Asked how close they were to making key appointments, how many people they’d interviewed and whether they would consider any high-level holdovers from the Bloomberg administration, the chairs, Jennifer Jones Austin and Carl Weisbrod, largely deferred to Mr. de Blasio.
“I will leave that to Mayor-elect Bill de Blasio to bring you up to speed on that,” said Ms. Jones Austin, answering questions from reporters after touring the non-profit-funded “Talking Transition” tent in Lower Manhattan.
“As Jennifer said, we’re going about this as expeditiously and very intensely, obviously. But we want to get it right … I’m sure there’ll be announcements forthcoming,” echoed Mr. Weisbrod, when asked whether they’d settled on a new police commissioner.
The pair did, however, make clear they were proceeding carefully as they work to decide who will run the city come January, following 12 years of current Mayor Michael Bloomberg’s corporate-style governance.
“Our goal is to get this right. And there’s obviously a whole lot that we have to both absorb and digest. So that involves looking at personnel, it involves looking at policy, it incomes looking at our financial situation. It involves a whole host, across the board,” explained Mr. Weisbrod. “The City of New York is a big and complex place and we want to be able to do it as best we can.”
“We want the most progressive, the most highly competent and as diverse a city government as we possibly can have. Those are the parameters, the defining hallmarks of this administration,” Ms. Jones Austin added.
Despite being largely absent from the public stage since his election, the two said Mr. de Blasio has been deeply involved behind the scenes, helping with the efforts.
“We are the co-chairs, but we take our orders from Mayor-elect Bill de Blasio,” said Ms. Jones Austin, who worked with Mr. de Blasio back when he was a city councilman, and said he seemed to be enjoying the transition process.
“One of the things that Mayor-elect Bill de Blasio really appreciates is that we’ve moved into governing. This is not just about campaigning and saying things to the media. We wanna get this right and he is very committed to governing in a thoughtful and intentional manner. And that’s what we’re about,” she said.
“I would say he’s been very obviously very intensely engaged in the work we do and we’re intensely engaged in the work he’s doing. And that’s what a transition’s about,” Mr. Weisbrod added.
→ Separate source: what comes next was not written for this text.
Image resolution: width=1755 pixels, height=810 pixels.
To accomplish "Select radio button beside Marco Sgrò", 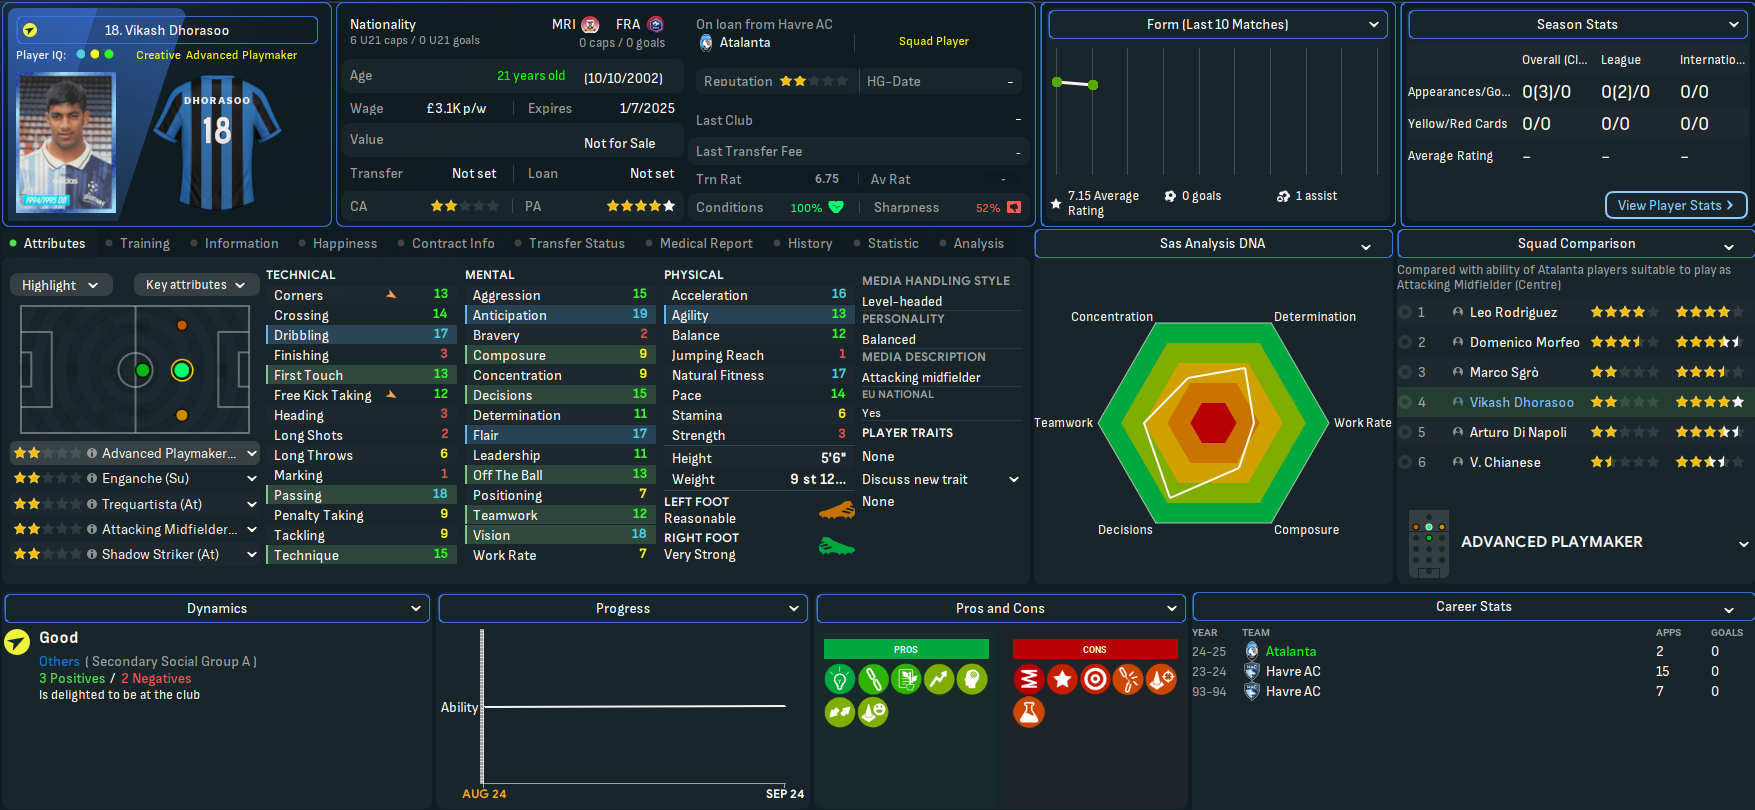I will [1405, 372].
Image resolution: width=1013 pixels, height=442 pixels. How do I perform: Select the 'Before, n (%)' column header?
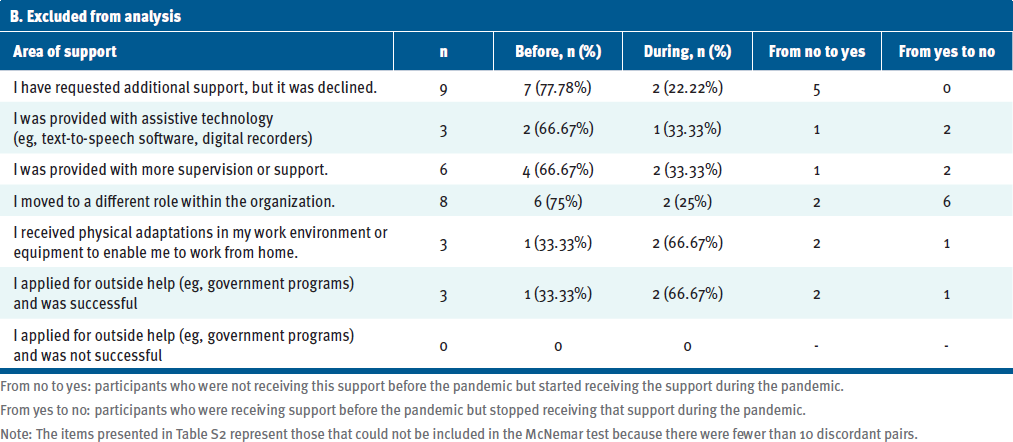point(558,52)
And despite the publishing of a Playboy magazine article in which outgoing Police Commissioner Ray Kelly agrees with a charge the Democratic candidates were “full of shit,” Mr. Jones Austin denied simmering tensions between the incoming and outgoing administrations.
“I just know that in our conversations, they have been forthcoming with information that is helpful to the transition,” she said.